Information shown START

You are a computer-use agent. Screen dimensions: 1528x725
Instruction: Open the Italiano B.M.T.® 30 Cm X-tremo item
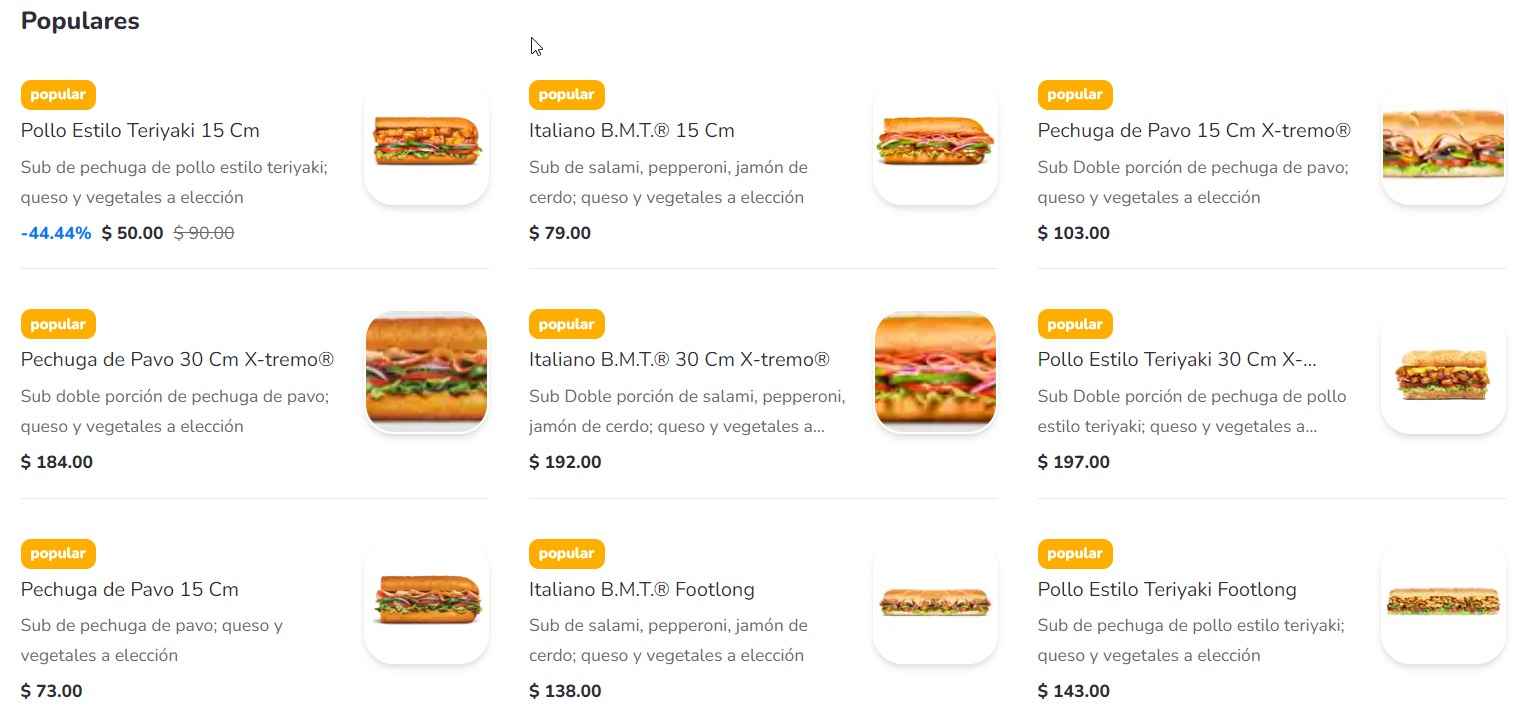coord(680,359)
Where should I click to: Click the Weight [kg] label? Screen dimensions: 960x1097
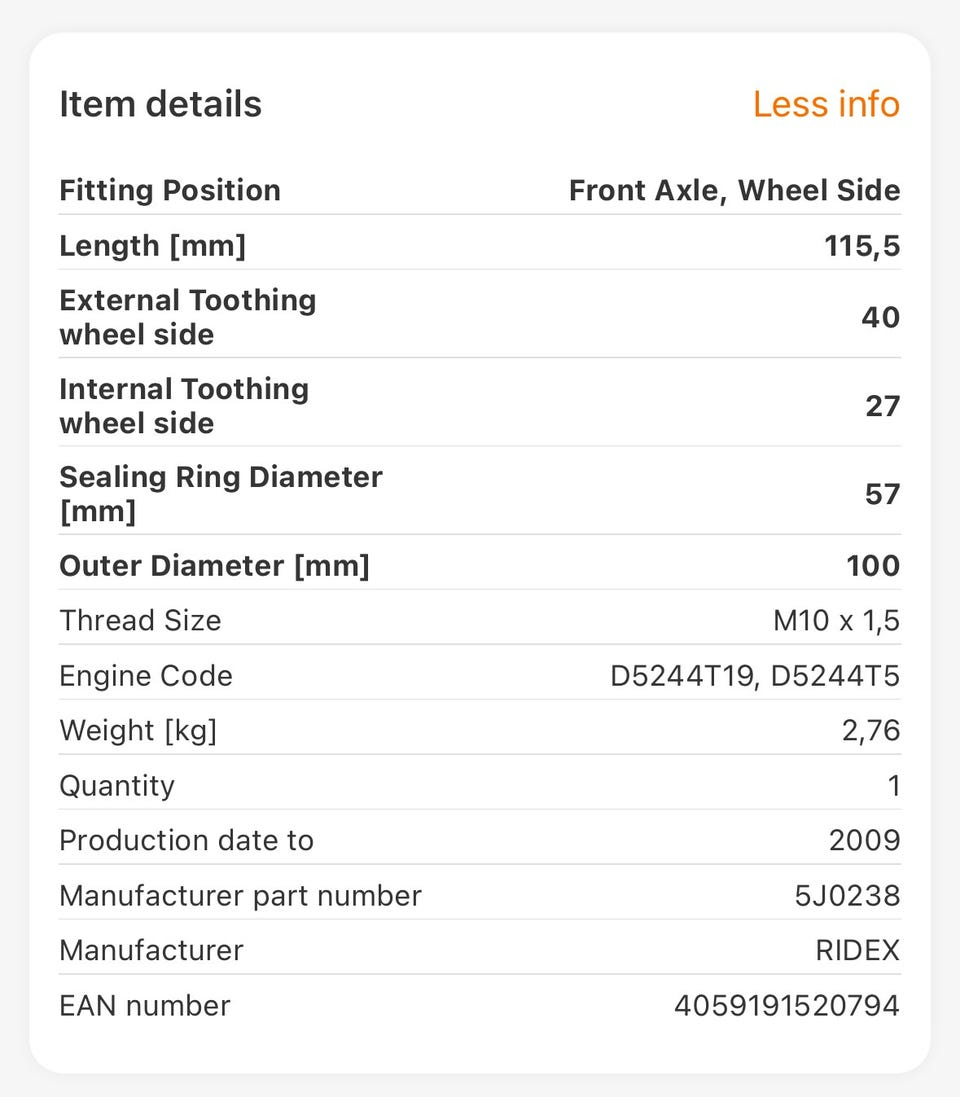click(x=138, y=730)
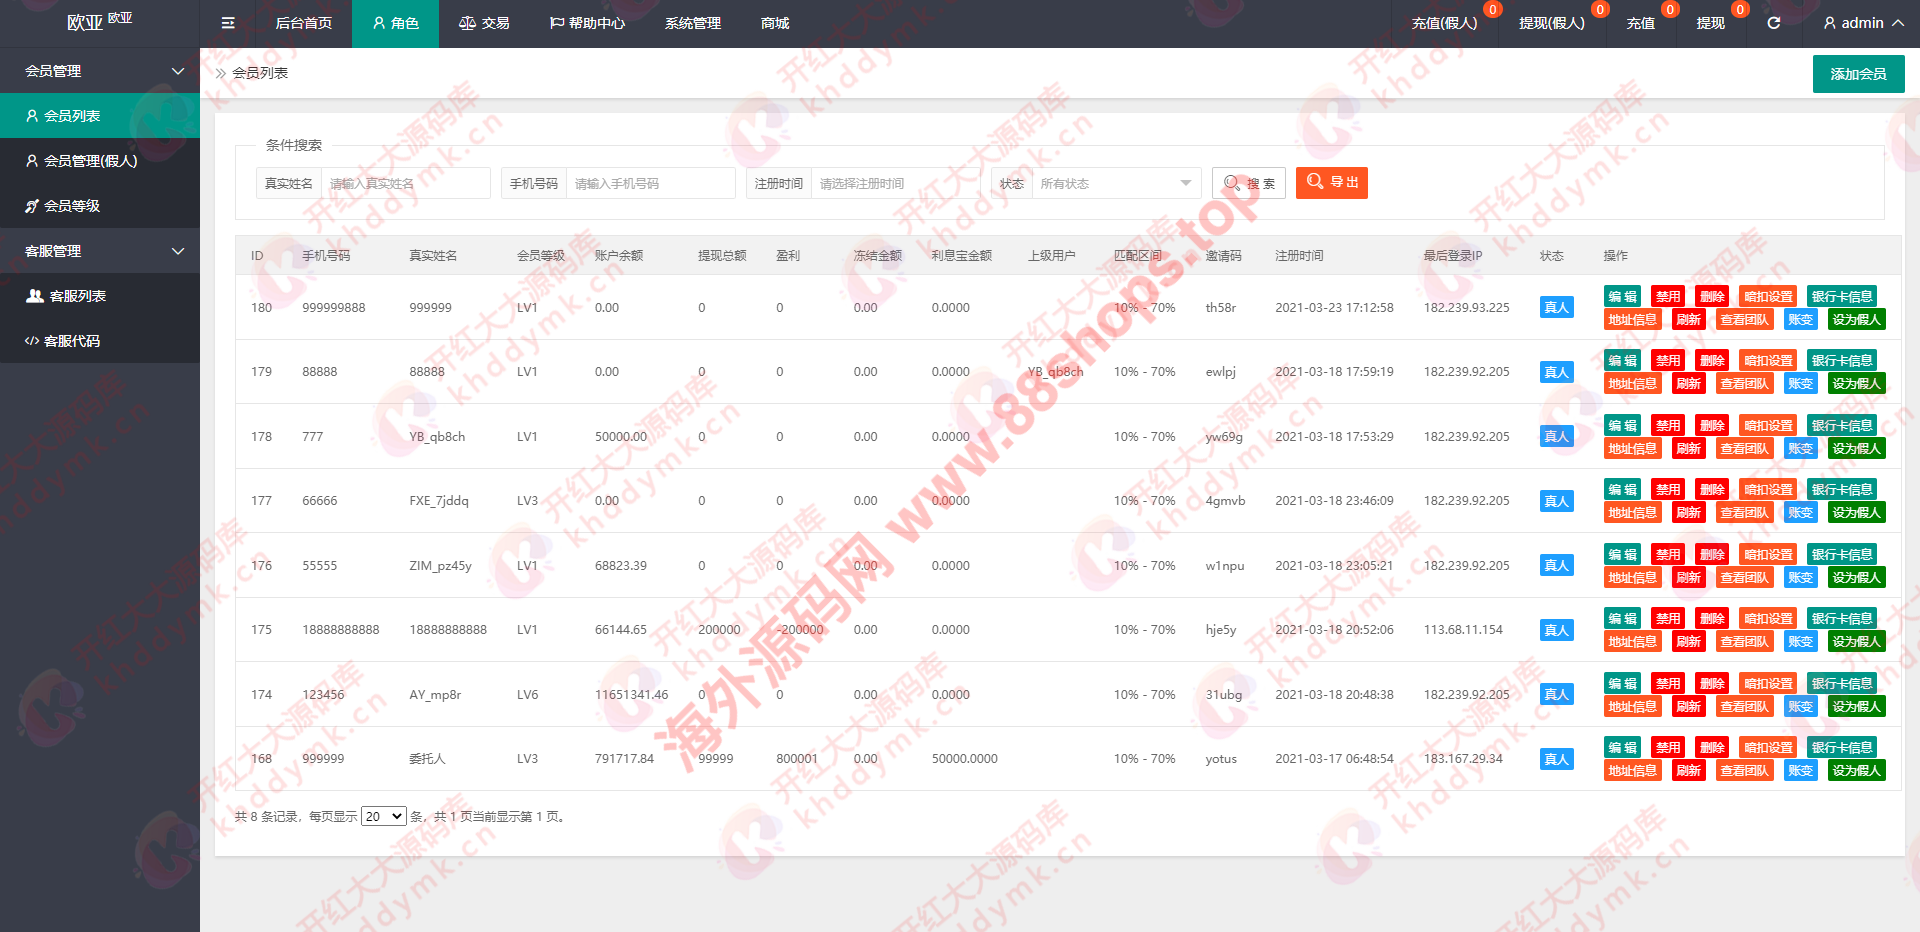Image resolution: width=1920 pixels, height=932 pixels.
Task: Open 会员管理(假人) in the sidebar
Action: [x=90, y=161]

Information shown END

The response should be the lines from the one containing "Where should I" through the final line of the records, reproduced exactly and with every picture left out.

Where should I click to: Click the Weight [kg] label? Screen dimensions: 960x1097
click(x=138, y=730)
Image resolution: width=1920 pixels, height=932 pixels.
Task: Open 会员管理(假人) in the sidebar
Action: [x=90, y=161]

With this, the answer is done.